I used to think that stress was stress - no different kinds of stress - it was all the same - BAD!
Understanding the different kinds of stress helps us to be more constructive in relieving stress...
After all, the more information we have about a subject, the better we can deal with it...
The American Psychological Associationidentified 3 different types of stress
Each kind of stress has its own characteristics, symptoms, duration and ways of treating...
I suggest you keep this great self-help book on your desk or in your car. Pick it up and browse through when you need inspiration for a quick idea to help you manage stress...
34 Instant Stress-Busters provides relief at work, home, and school.
1. Acute Stress
This is the most common of all the kinds of stress.
It is caused by things that have upset or worried us in the recent past and by pressures and worries of the future...
Sound familiar to you?...
Acute stress is what we feel when we have a deadline to meet, someone rear ends us in the car, our child has occassional problems at school, we loose a contract, the tax return is overdue...And the list can go on.
Acute stress can be thrilling in small doses but too much of it is exhausting.
Because it is short-term, it usually doesn't have time to cause extensive damage.
Symptoms of acute stress include
We all experience times of acute stress - the GOOD NEWS is that it is easy to treat and very manageable!
Any of my DIY Stress Relief tips and techniques can have excellent results.
2. Episodic Acute Stress
Unfortunately, there are those who frequently suffer acute stress.Their lives seem to move from one chaotic episode to the next without a gap of calm in between. They take on too much. They are always in a rush but always late. Things always seem to be going wrong... I hope this is not YOU!
They seem to be perpetually caught up in acute stress, with no gaps in-between. People in this situation tend to over-react, be short tempered, irritable, anxious and tense. They are always in a hurry and tend to be abrupt and can seem hostile. Interpersonal relationships are affected and their work or home becomes a very stressful place for them.
Another kind of acute episodic stress comes from constant worry.
People who are always worrying seem to see the negative in everything, disaster waits around every corner, the whole world is against them and something awful is always about to happen.These "worriers" also tend to be tense and over-aroused but are usually more anxious and depressed than angry and hostile.
Symptoms of acute episodic stress include
It is more difficult to treat and relieve this kind of stress. Often lifestyle and personality have become so ingrained that it is difficult for the person to see that they need to make any changes.

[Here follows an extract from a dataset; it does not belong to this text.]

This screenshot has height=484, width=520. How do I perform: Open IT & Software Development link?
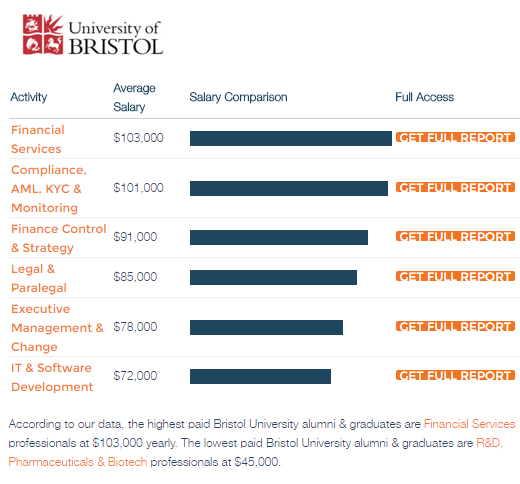click(52, 377)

In fact, sometimes they think that the way they conduct their lives is "normal" and part of who they are.Treating episodic acute stress may need intervention on a number of levels and professional help.

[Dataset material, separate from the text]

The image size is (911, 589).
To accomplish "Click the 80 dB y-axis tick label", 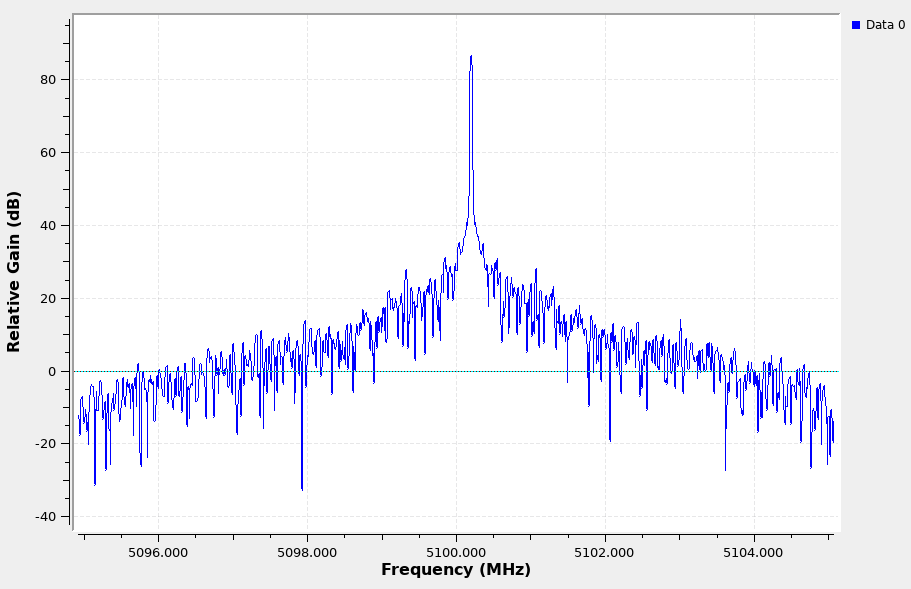I will (49, 80).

So, my advice is to take control of your reactions and stress symptoms before it reaches this stage. Be mindful of how you feel and how you make others feel!
3. Chronic Stress
Acute stress can sometimes be exciting but chronic stress is not. This is the stress that grinds away at people and wears them down day after day, year after year.
Chronic stress damages bodies, minds and emotions.It is the stress caused by poverty, dysfunctional family life, unhappy relationships or feeling trapped.

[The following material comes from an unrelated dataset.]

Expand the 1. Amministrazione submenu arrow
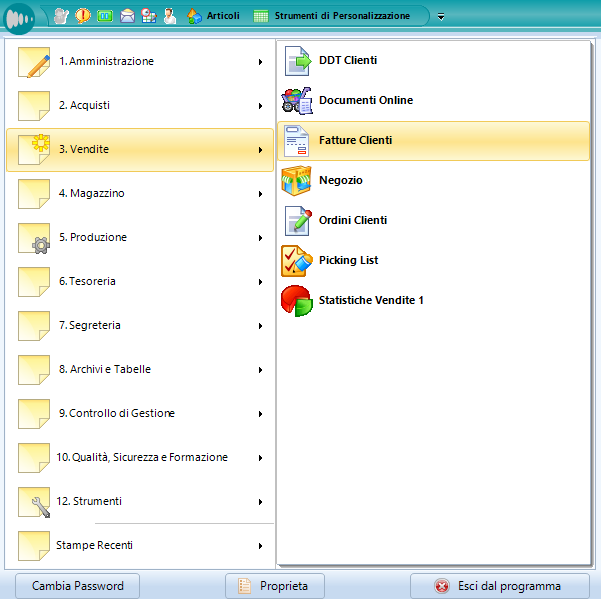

It is the stress felt by people living in war-torn countries.Chronic stress is caused by unrelenting demands and pressures that never seem to end. It is feeling miserable with no visible means of release.
Chronic stress comes from feeling hopeless and giving up. Chronic kinds of stress are difficult to alleviate. Some chronic stress comes from childhood trauma that becomes internalised and affects how you feel about yourself for the rest of your life.
Sometimes our belief system and world-view (that the world is a threatening place and you have to be perfect all the time) causes chronic stress. With active self-examination and professional help, recovery is possible...
Cognitive therapy has proved to be very helpful in dealing with negative emotions. Have a look at my cognitive therapy section and see how you can use the techniques yourself.
The worst thing about chronic stress is that people get used to it. They get to think that it is normal. Chronic stress can lead to suicide, violence, heart attacks and perhaps, even cancer.
Chronic stress wears you out mentally and physically and it takes commitment and hard work and time to recover.
This sounds like it is all doom and gloom but recognising the different kinds of stress makes for more effective treatment.
Please remember to consult a professional if any symptoms persist or if you feel that you, or a friend, is not coping!
Recommendations For Dealing With Stress
Relaxation techniques such as deep breathing, visualization and progressive muscle relaxation can help to activate the body's natural relaxation response. The relaxation response is the opposite of the "fight or flight" response that is stimulated by stressful situations, and is a powerful antidote to all kinds of stress.
When practised regularly, these activities reduce your stress levels and boost your feelings of well-being and serenity.
I do it - And It Works! I always start the day with 20 minutes of conscious breathing exercises...
What's more, it serves as a protection against the effects of stress by teaching you how to stay calm and collected in the midst of those curved balls.